# START OF ITEMS

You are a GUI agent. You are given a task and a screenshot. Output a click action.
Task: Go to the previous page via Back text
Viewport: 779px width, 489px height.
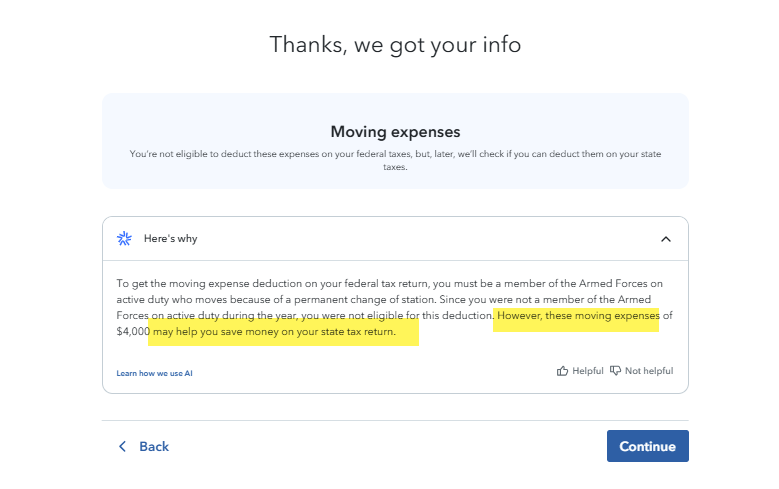(x=154, y=446)
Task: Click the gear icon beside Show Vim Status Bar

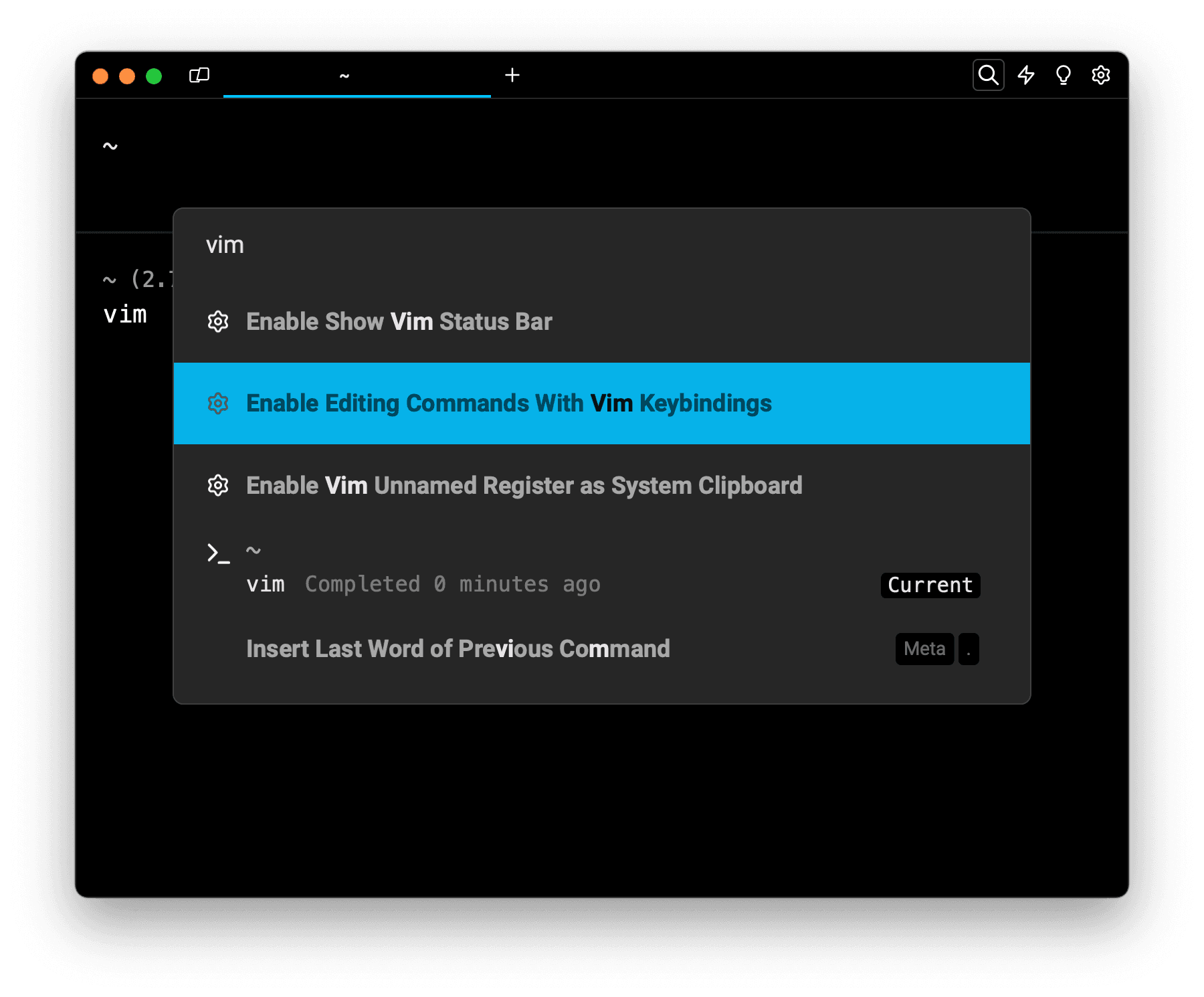Action: tap(218, 322)

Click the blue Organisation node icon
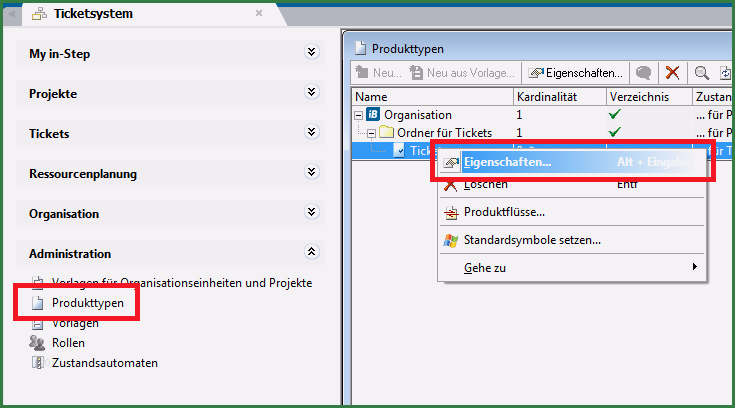click(374, 115)
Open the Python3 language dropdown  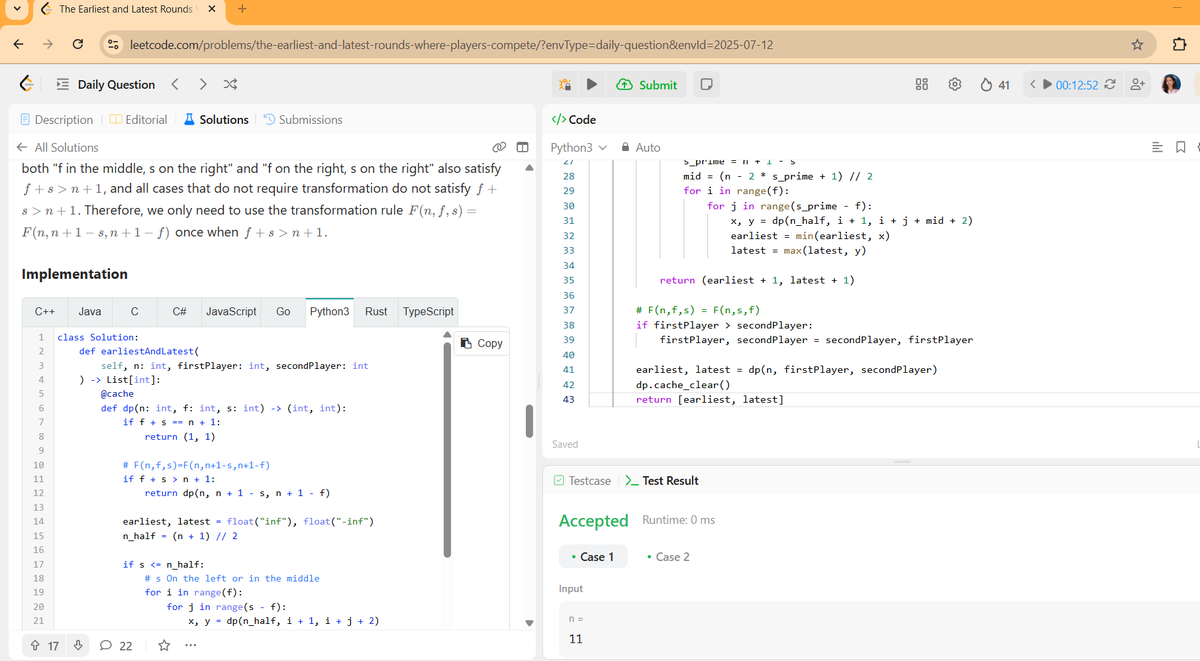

# END OF ITEMS

**TASK BRIEF**
Repeat these items word for word, covering all of them, but leave out the pictures.

**RESULT FOR THIS TASK**
You are a GUI agent. You are given a task and a screenshot. Output a click action.
Task: Go to the previous page via Back text
Viewport: 779px width, 489px height.
(x=154, y=446)
Task: Click the gear icon beside Show Vim Status Bar

Action: tap(218, 322)

Click the blue Organisation node icon
click(374, 115)
Open the Python3 language dropdown  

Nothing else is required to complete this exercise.